Wikipedia entry on Sadomasochism (discusses the history of the term, biology (regarding the release of endorphins) and psychology as well as providing examples of SM in popular culture)
Richard Evans Lee How does a Masochist Capture the love and hate of pain  – Masochism: an oxymoronic experience DownOnMyKnees.com 30 March 2005
Richard Evans Lee What is Pain Like for the Masochist? DownOnMyKnees.com 25 April 2005
lili The Spirituality of Sado-Masochism (excerpt) 2005
www.Mistress160.blogspot.com
http://ms160s-solipsist.blogspot.com/

Thank you:
the title of this article is drawn from
Richard Evans Lee’s
What is Pain Like for the Masochist?
DownOnMyKnees.com
25 April 2005

4 thoughts on “Ambiguous Borderlands (the paradox of masochism)

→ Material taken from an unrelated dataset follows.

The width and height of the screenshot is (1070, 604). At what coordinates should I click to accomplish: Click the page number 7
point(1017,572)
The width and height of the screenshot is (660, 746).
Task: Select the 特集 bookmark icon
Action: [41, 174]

  1. Since I started blogging, I have been studying the writings of many subs, including our dear Dark Pixie, in an effort to learn more about BDSM. My conclusion so far is that sadomasochism is a sliding scale, and people move up and down on the scale over time. There is a sadistic element to rough though conventional sex–the man holding the woman’s arms down forcefully, or spanking her ass during doggy style fucking–that I find enjoyable, but others may consider too vanilla. You can go from there to clothespins on your nipples, and from there to a ring of them around your genitals, depending on how much pain you can stand, or how much control you want to give your dom. I’m not there, but it would be presumptuous to say I will never get there.

  2. With respect Cherrie there is a great deal more to BDSM than the infliction of pain. Solipsist is a masochist but true masochists are quite rare in BDSM.

  3. Thanks once again to Mistress 160 and Sol for their contributions to The Journey. I’ve found time and time again while researching for this thread that reading about something is one thing but experiencing it is something else. While I can write about different forms of sexuality, to have a true D/s couple share their experiences and thoughts is very special.